**Enunciado**
Condense o texto em duas frases.

Um exemplo da bandalheira a que o Estado foi reduzido é a revelação de Manso Neto, da EDP, ontem no Parlamento: a EDP faz propostas legislativas no seu próprio interesse, e apresenta-as aos governos, que teoricamente têm a palavra final. Nada de que não desconfiássemos, intuíssemos ou, nalguns casos, soubéssemos. No entanto, a declaração do gestor resultou, na prática, numa cuspidela em cheio na cara do sistema.

Não precisamos de chegar à corrupção, à satisfação de interesses ilegítimos ou outras malformações de que padece o sistema. A primeira causa para esta ignomínia, para esta vergonha que faz corar qualquer democrata, é a ideologia propalada pelos partidos que representam a larga confederação de interesses que domina o país, representados pelas organizações do outrora arco da governação, com o PS, mesmo quando não capturado pelos tais interesses, a fazer o papel de idiota útil ao seu serviço, com a pseudoideologia do estado mínimo, e que mais não foi do que o escancarar das portas à rapacidade das companhias apostadas no parasitismo -- mesmo que, sem vergonha, propalem os seus corifeus, generosamente avençados, para os malefícios do sector público. Ainda agora, a propósito da Lei de Bases da Saúde, António Costa, o muito prudente, terá resolvido pôr nos eixos a nova ministra Marta Temido, que parecia estar a tornar-se demasiado saliente.

**Dados**
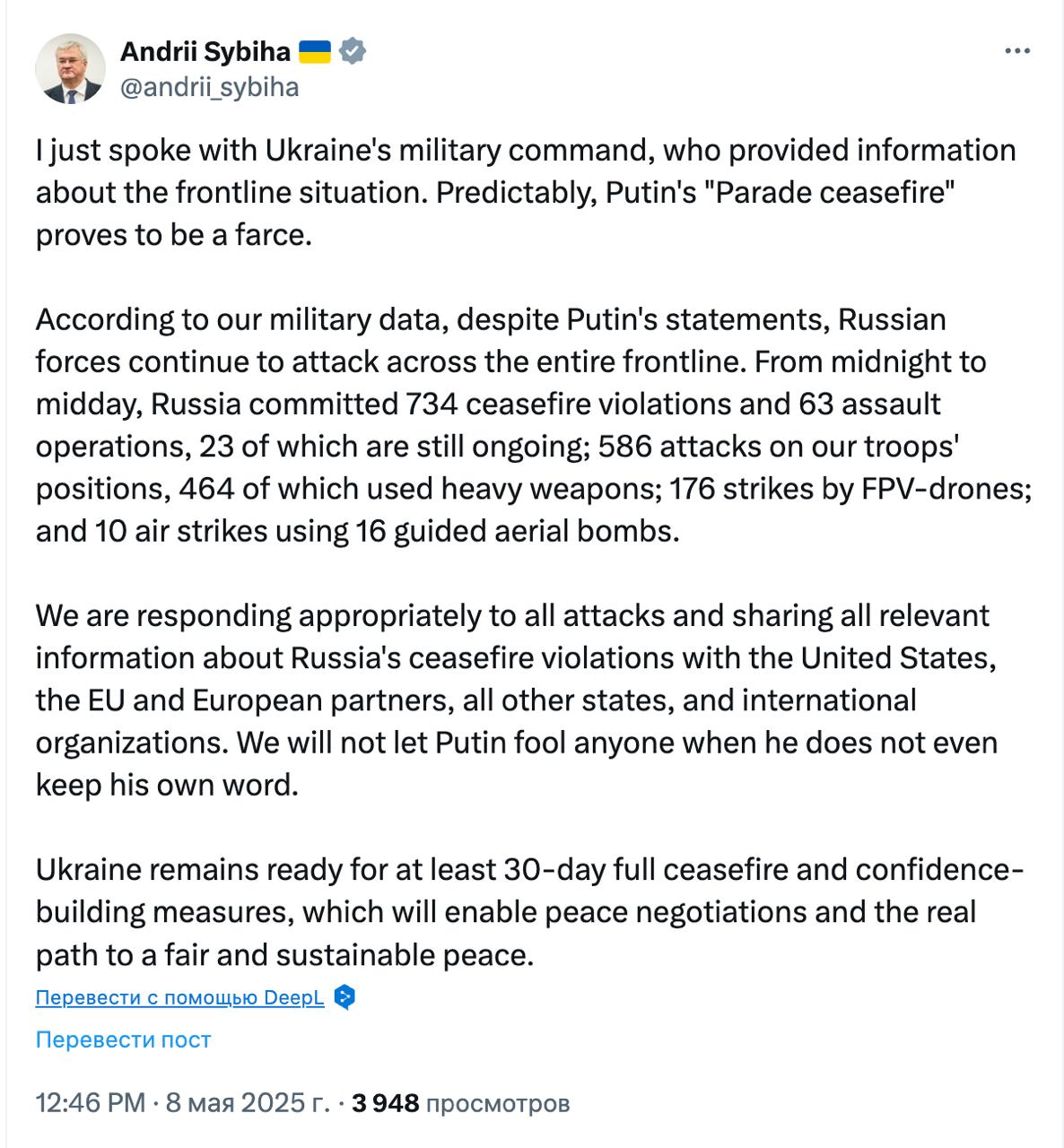Screen dimensions: 1064x1148
Task: Click the words 'United States' in the post
Action: coord(897,658)
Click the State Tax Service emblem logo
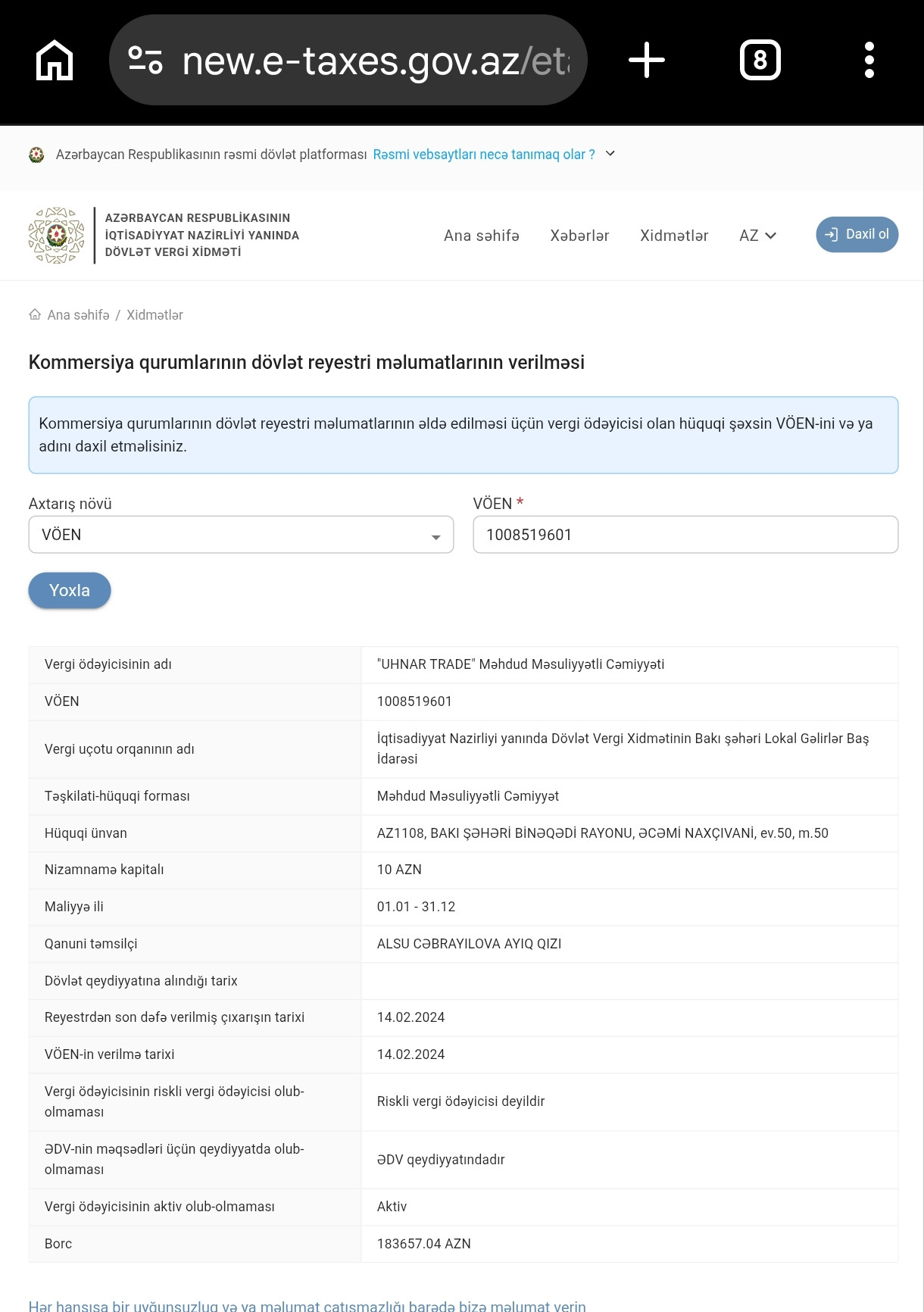 [x=56, y=236]
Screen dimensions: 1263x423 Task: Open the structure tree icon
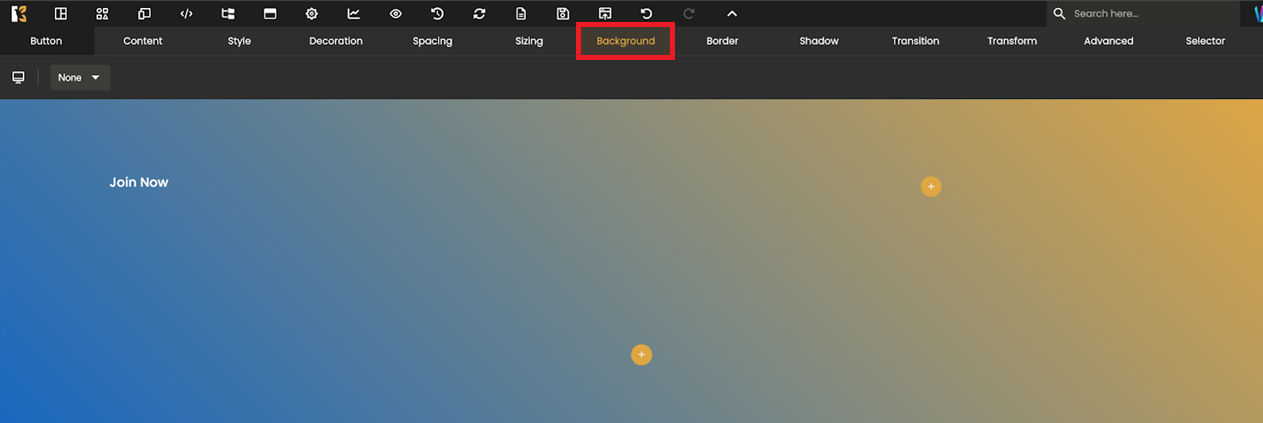click(228, 14)
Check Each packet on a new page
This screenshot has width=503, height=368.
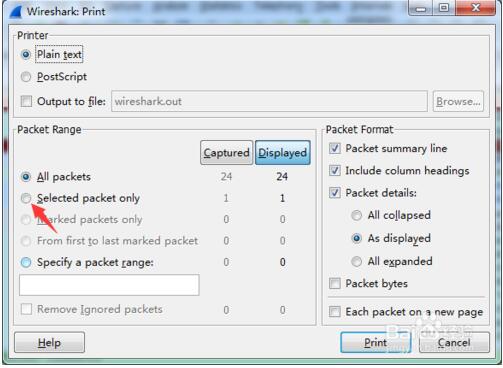335,312
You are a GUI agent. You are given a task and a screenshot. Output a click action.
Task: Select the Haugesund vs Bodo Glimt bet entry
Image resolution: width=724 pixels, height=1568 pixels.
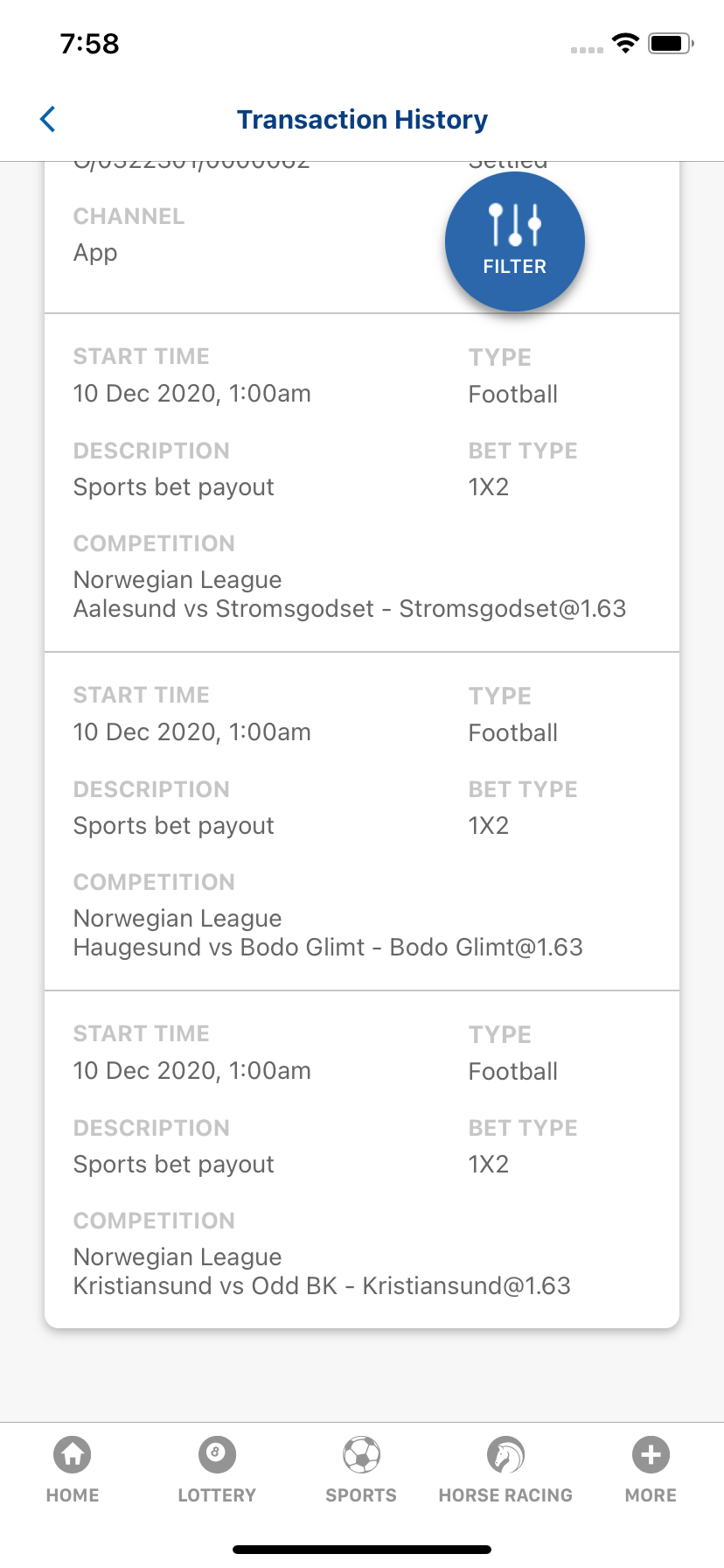[x=362, y=822]
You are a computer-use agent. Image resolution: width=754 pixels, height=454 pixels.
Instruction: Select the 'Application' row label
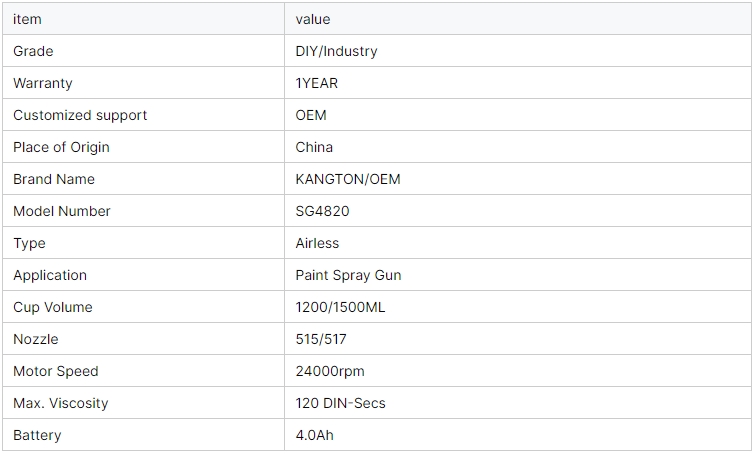(x=50, y=275)
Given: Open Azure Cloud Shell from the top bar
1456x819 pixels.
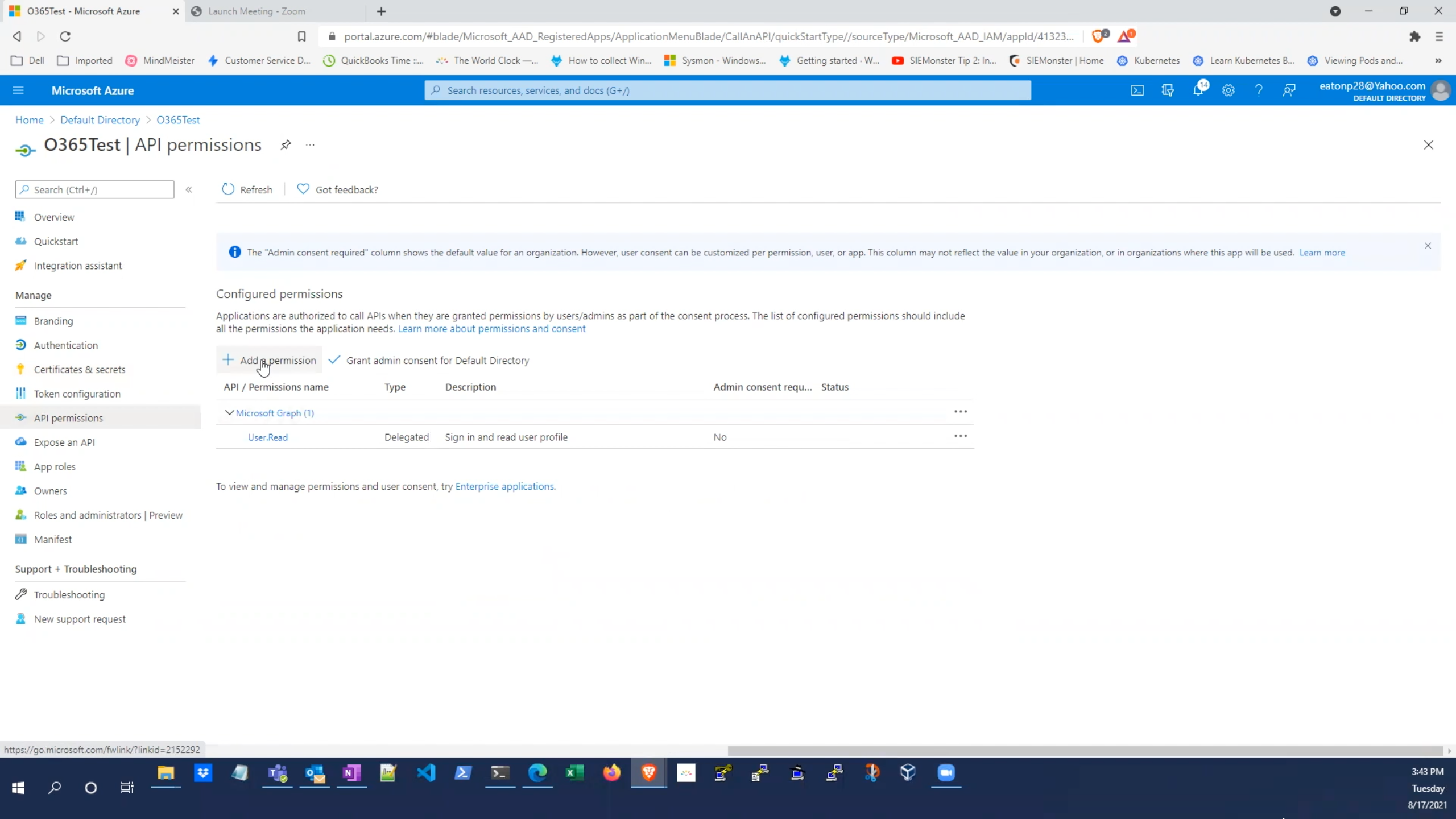Looking at the screenshot, I should [x=1138, y=90].
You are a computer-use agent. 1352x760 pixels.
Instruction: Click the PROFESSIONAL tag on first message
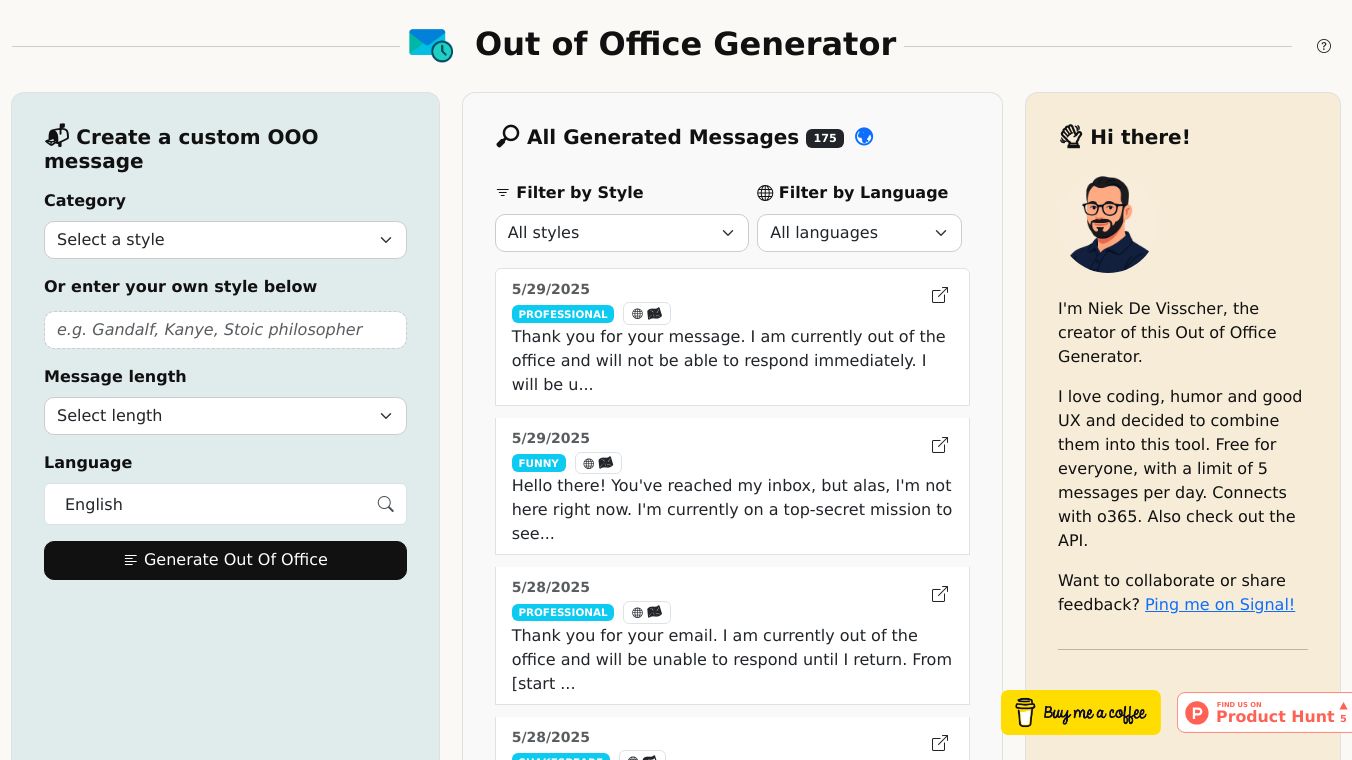pyautogui.click(x=562, y=314)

**Resposta completa**
Manso Neto, da EDP, revelou no Parlamento que a empresa faz propostas legislativas no seu próprio interesse e as apresenta aos governos, uma declaração que o texto descreve como uma cuspidela em cheio na cara do sistema. A primeira causa desta vergonha, segundo o texto, é a ideologia do estado mínimo, propalada pelos partidos do outrora arco da governação que representam os interesses dominantes no país, com o PS a fazer o papel de idiota útil ao seu serviço.